Ascensiones de la VIta Brigada de Montaña

Personal de la VIta Brigada de Montaña realizó ascensiones a los volcanes Copahue y Domuyo en la provincia de Neuquén.


El Grupo de Artillería 16 llevó a cabo el ascenso al Copahue con una cordada integrada por 4 oficiales, 10 suboficiales y 1 soldado voluntario.

La actividad comenzó con una marcha que duró 6 horas desde el cuartel hasta el refugio militar “Copahue”, donde el personal descansó para atacar la cumbre al día siguiente. Con condiciones climáticas favorables en el volcán, marcharon sin pausa hasta lograr la cumbre a 2.997 metros sobre el nivel del mar. Luego de un merecido descanso en lo más alto del volcán, el personal realizó el descenso.

Copahue

Por otra parte, el Regimiento de Infantería de Montaña 21 realizó la ascensión al volcán Domuyo, en la provincia de Neuquén. La cordada estuvo compuesta por 16 hombres entre oficiales, suboficiales y soldados voluntarios; contó con el apoyo de conductores y mecánicos.

Comenzó con una marcha motorizada desde la unidad hasta “Punta de camino”. Una vez allí, continuaron con la marcha a pie hasta arribar al campamento base ubicado a 3.100 metros sobre el nivel del mar. Luego de unas horas, la cordada comenzó el ataque a la cumbre superando una gran pendiente con nieve, hielo y penitentes a 4.200 msnm, mediante una cuerda fija que se instaló como parte de las medidas de seguridad, minimizando el riesgo de caídas en este tramo de particular dificultad andinística.

La ascensión continuó hasta llegar a la cumbre a 4.709 msnm, donde el jefe de cordada se comunicó satelitalmente con la unidad para informar que los 16 integrantes del regimiento se encontraban en la cima del volcán.

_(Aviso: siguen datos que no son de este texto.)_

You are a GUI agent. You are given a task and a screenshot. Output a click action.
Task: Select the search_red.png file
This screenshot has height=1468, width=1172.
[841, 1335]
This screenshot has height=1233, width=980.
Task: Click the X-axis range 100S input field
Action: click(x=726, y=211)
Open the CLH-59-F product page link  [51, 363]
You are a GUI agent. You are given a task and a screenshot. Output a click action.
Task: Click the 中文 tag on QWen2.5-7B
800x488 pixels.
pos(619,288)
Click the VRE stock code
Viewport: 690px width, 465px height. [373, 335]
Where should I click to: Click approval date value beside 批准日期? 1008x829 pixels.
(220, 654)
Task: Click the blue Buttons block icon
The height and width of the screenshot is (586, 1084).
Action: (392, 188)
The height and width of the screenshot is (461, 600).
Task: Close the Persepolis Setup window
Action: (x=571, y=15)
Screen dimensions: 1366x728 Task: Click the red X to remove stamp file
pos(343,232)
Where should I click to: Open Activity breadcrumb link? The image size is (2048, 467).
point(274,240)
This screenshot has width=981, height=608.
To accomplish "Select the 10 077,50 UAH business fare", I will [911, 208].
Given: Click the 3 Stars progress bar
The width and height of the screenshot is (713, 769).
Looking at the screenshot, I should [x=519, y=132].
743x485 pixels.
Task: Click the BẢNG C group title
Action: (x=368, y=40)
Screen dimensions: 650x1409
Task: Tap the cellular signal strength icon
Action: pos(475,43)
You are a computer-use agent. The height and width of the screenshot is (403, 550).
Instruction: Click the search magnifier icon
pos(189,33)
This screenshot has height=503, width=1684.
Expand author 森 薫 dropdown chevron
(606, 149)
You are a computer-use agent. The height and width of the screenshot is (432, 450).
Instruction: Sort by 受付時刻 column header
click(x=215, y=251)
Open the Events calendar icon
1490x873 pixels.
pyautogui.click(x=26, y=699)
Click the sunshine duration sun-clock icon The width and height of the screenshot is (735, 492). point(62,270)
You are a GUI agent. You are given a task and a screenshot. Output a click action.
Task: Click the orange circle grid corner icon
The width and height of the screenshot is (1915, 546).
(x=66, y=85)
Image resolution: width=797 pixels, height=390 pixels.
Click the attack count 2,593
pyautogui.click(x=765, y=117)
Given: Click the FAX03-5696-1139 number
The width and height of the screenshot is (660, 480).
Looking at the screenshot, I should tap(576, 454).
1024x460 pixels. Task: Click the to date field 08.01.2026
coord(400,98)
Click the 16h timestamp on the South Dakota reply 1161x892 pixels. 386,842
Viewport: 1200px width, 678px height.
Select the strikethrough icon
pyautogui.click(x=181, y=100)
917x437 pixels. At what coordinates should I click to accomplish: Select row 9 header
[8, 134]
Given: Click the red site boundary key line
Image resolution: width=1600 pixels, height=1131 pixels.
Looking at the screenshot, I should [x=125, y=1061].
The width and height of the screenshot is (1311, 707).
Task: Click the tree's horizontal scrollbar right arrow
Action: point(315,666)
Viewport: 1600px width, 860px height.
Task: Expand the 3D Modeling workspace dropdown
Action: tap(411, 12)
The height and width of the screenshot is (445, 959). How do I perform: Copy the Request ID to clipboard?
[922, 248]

Una hora más tarde efectuaron el descenso para llegar al campamento base y al día siguiente se inició la vuelta a la unidad, luego de haber cumplido con la misión.

Domuyo

Este tipo de actividades contribuye al adiestramiento del personal para poder llevar adelante actividades en la montaña con gran capacidad.

Resulta fundamental comprender que estos ambientes geográficos particulares exigen recursos humanos equipados, instruidos y aclimatados. Asimismo, las tropas deben poseer la capacidad de vencer la complejidad de los diferentes terrenos y las dificultades que conllevan. El exhaustivo conocimiento del terreno permite al personal obtener ventajas para asegurar su éxito.